Manage Blood Sugar

Key points

  • Keep your blood sugar levels in your target range as much as possible.
  • This will help you prevent or delay serious health problems.
  • There are specific steps you can take to make blood sugar easier to manage.
patient and doctor looking over treatment

Checking blood sugar

How do I check my blood sugar?

Use a blood sugar meter (also called a glucometer) or a continuous glucose monitor (CGM) to check your blood sugar.

A blood sugar meter measures the amount of sugar in a small sample of blood, usually from your fingertip. A CGM uses a sensor inserted under the skin to measure your blood sugar every few minutes.

If you use a CGM, you'll still need to test daily with a blood sugar meter. This will help make sure your CGM readings are accurate.

When should I check my blood sugar?

How often you check your blood sugar depends on the type of diabetes you have and if you take any diabetes medicines.

Typical times to check your blood sugar are:

  • When you first wake up, before you eat or drink anything.
  • Before a meal.
  • Two hours after a meal.
  • At bedtime.

If you have type 1 diabetes, have type 2 diabetes and take insulin, or often have low blood sugar, your doctor may want you to check your blood sugar more often, such as before and after you're physically active.

Your blood sugar target

A blood sugar target is the range you try to reach as much as possible. These are typical targets:

  • Before a meal: 80 to 130 mg/dL.
  • Two hours after the start of a meal: Less than 180 mg/dL.

Your blood sugar targets may be different depending on your age, any additional health problems you have, and other factors. Talk to your health care team about which targets are best for you.

What causes low blood sugar?

Blood sugar below 70 mg/dL is considered low. Low blood sugar (also called hypoglycemia) has many causes, including:

  • Missing a meal
  • Taking too much insulin
  • Taking other diabetes medicines
  • Being more physically active than usual
  • Drinking alcohol

What causes high blood sugar?

Many things can cause high blood sugar (hyperglycemia), including:

  • Being sick
  • Being stressed
  • Eating more than usual
  • Not taking enough insulin

If you're sick and your blood sugar is 240 mg/dL or above, use an over-the-counter ketone test kit to check for ketones. Call your doctor if your ketones are high. High ketones can be an early sign of diabetic ketoacidosis (DKA). DKA is a medical emergency and needs to be treated immediately.

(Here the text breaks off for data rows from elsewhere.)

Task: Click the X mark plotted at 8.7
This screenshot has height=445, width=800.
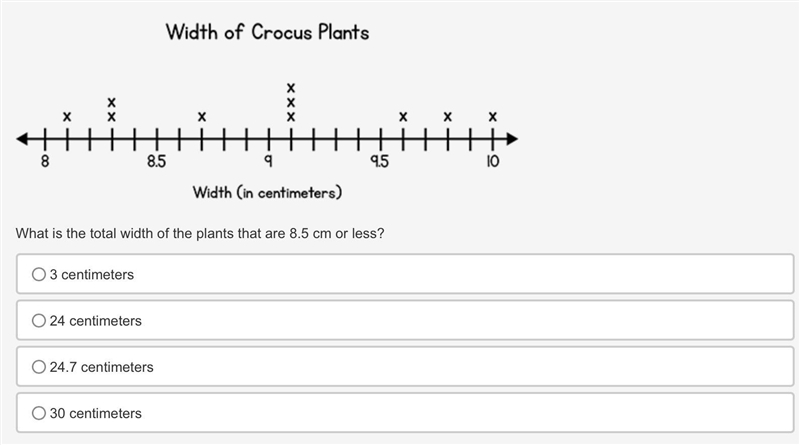Action: click(202, 117)
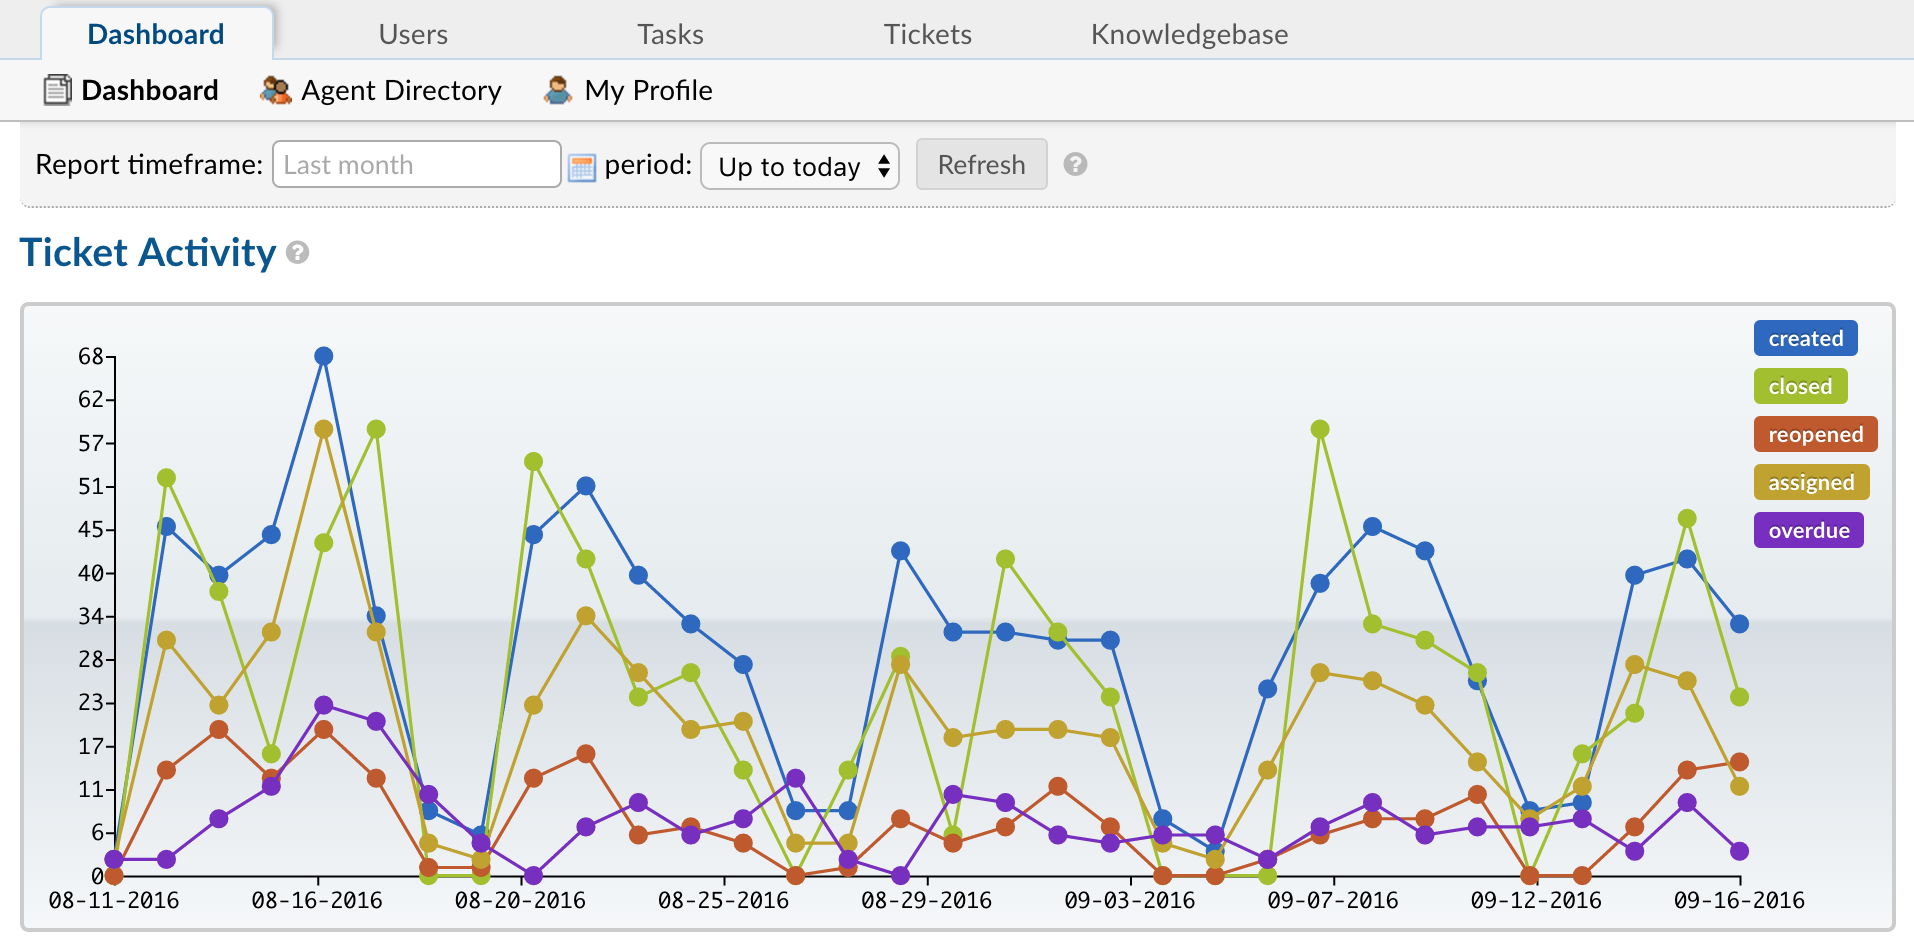Viewport: 1914px width, 946px height.
Task: Toggle the 'created' series in the chart legend
Action: point(1804,338)
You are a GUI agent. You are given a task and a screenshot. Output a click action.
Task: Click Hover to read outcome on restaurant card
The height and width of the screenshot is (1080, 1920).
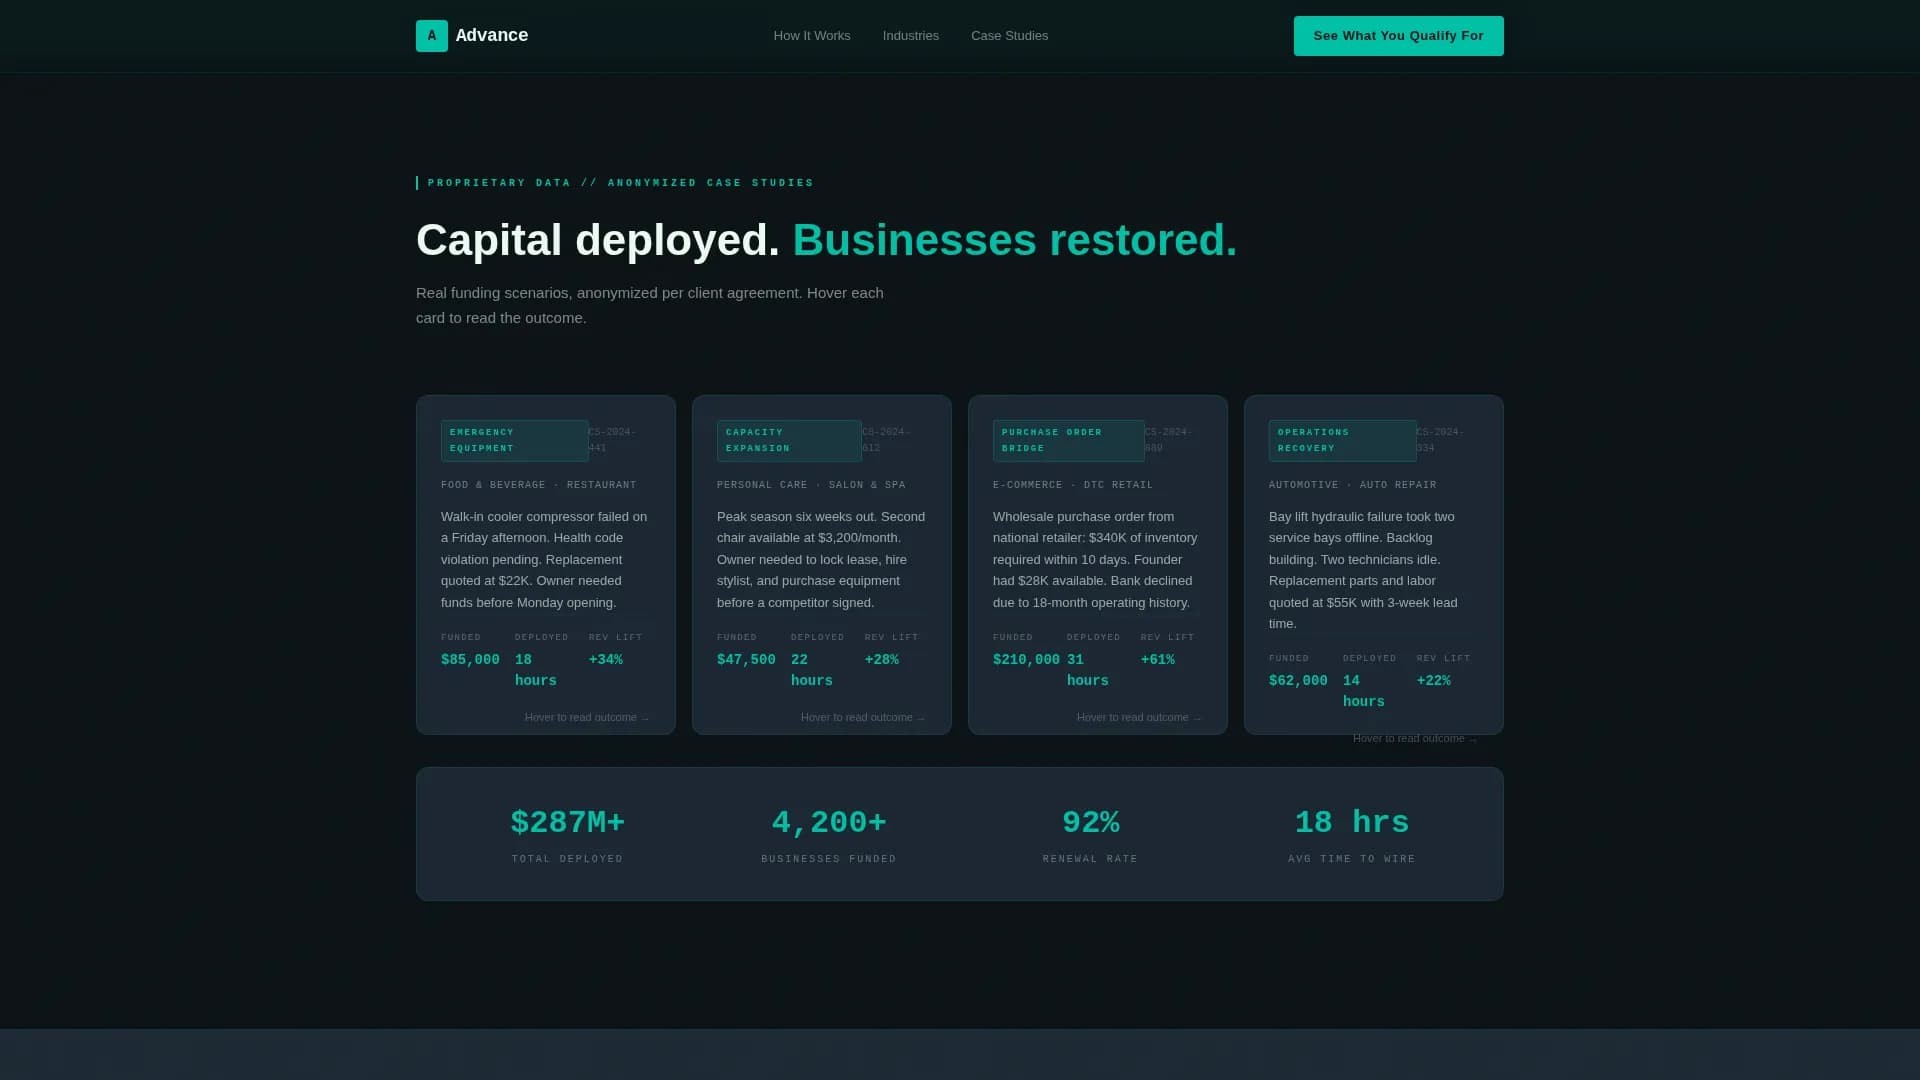tap(587, 717)
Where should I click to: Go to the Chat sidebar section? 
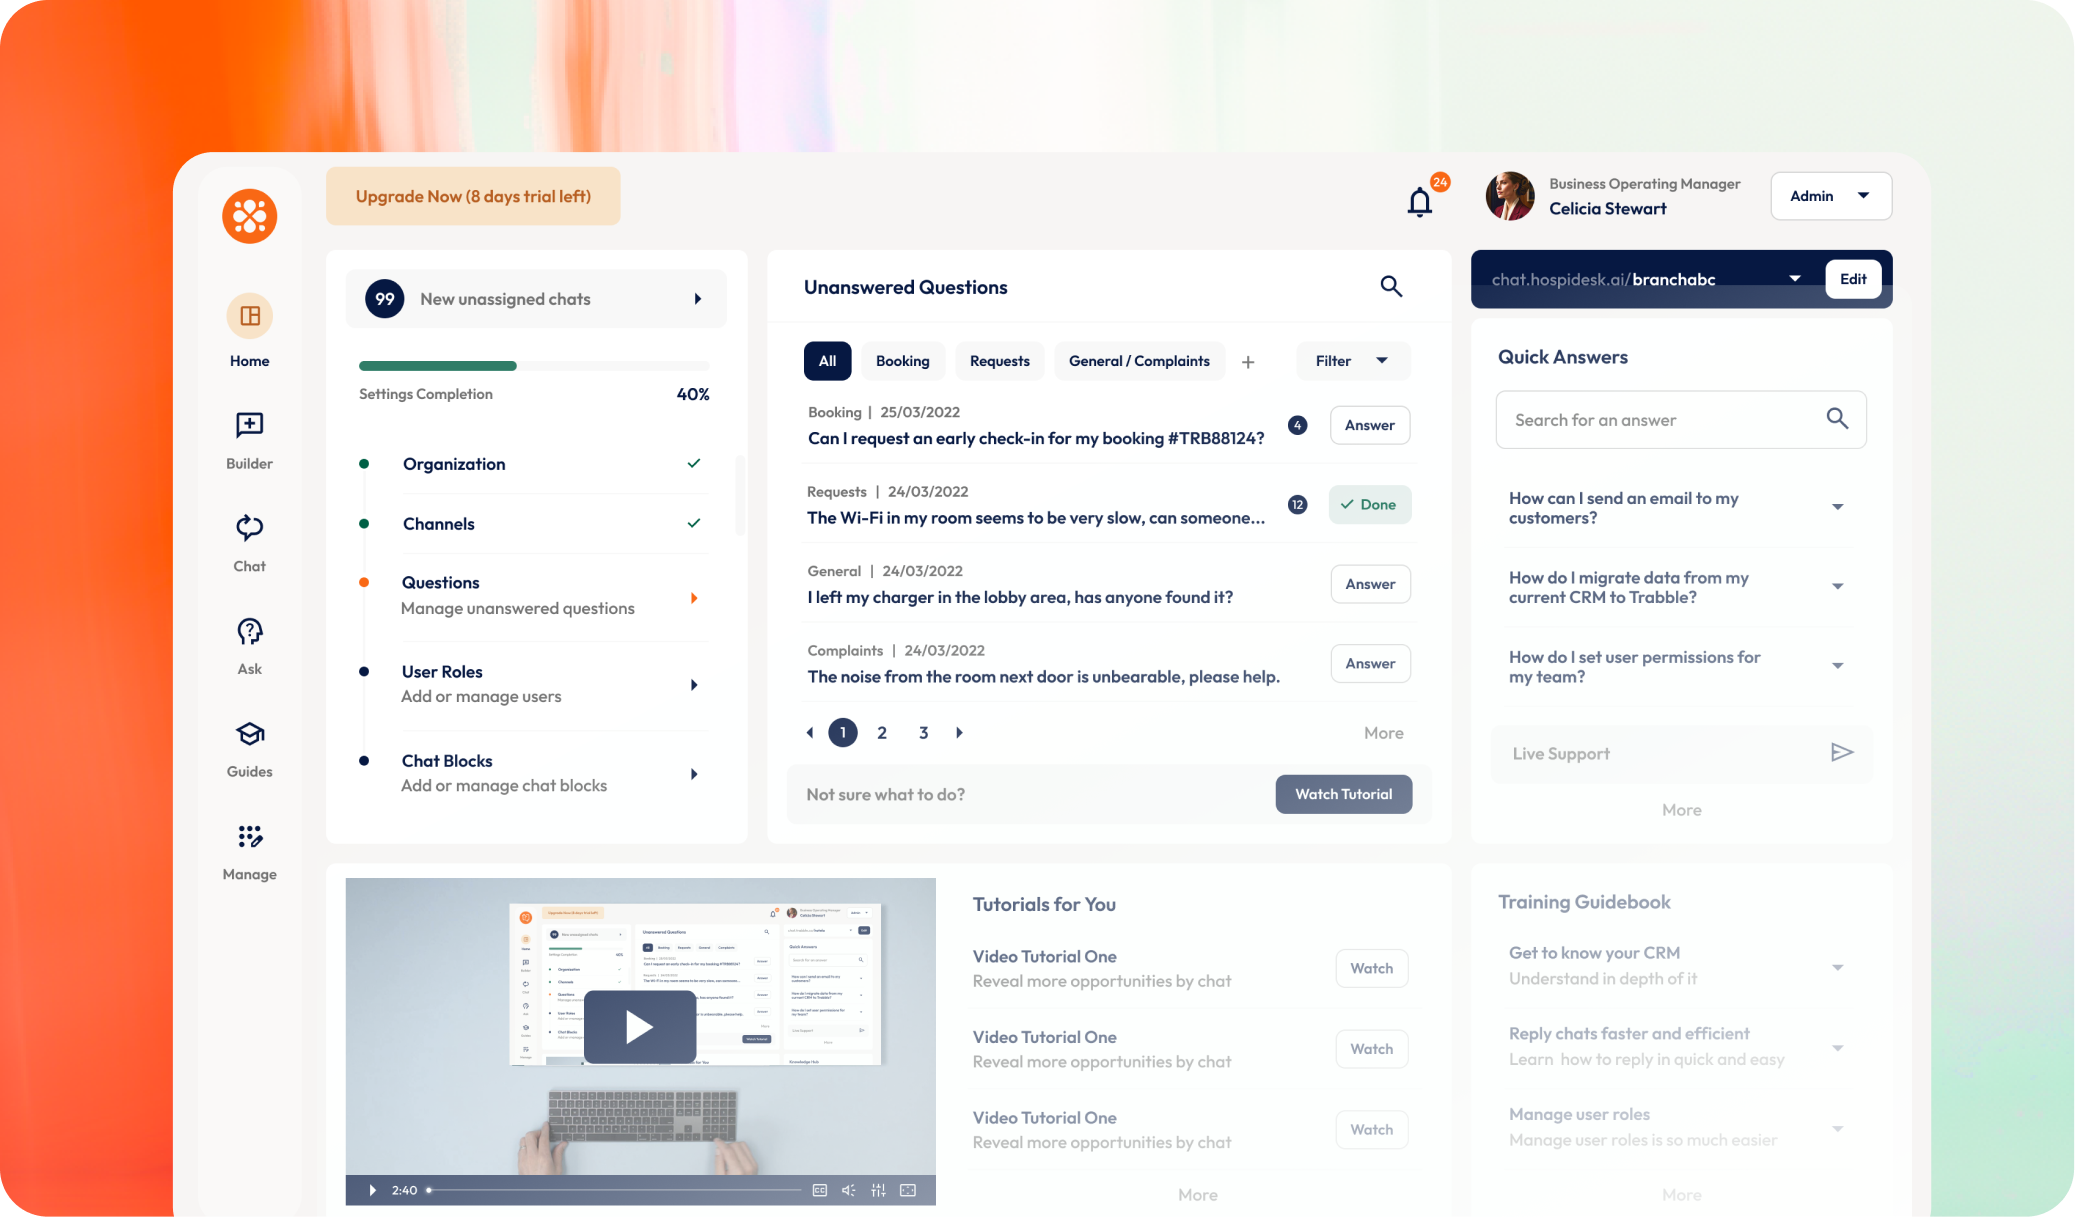249,529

Ways to manage your blood sugar

Eating a healthy diet, maintaining a healthy weight, and getting regular physical activity can all help. Other tips include:

  • Keep track of your blood sugar to see what makes it go up or down.
  • Eat at regular times, and don't skip meals.
  • Choose foods lower in calories, saturated fat, sugar, and salt.
  • Track your food, drink, and physical activity.
  • Drink water instead of juice or soda.
  • Limit alcoholic drinks (2 drinks or less a day for men, 1 drink or less a day for women).
  • For a sweet treat, choose fruit.
  • Control your food portions (for example, use the plate method).

How do carbohydrates (carbs) affect blood sugar?

Carbs in food make your blood sugar levels go higher after you eat them than when you eat proteins or fats. You can still eat carbs if you have diabetes. The amount you can have depends on your age, weight, activity level, and other factors.

Counting carbs in foods and drinks is an important tool for managing blood sugar levels. Make sure to talk to your health care team about the best carb goals for you.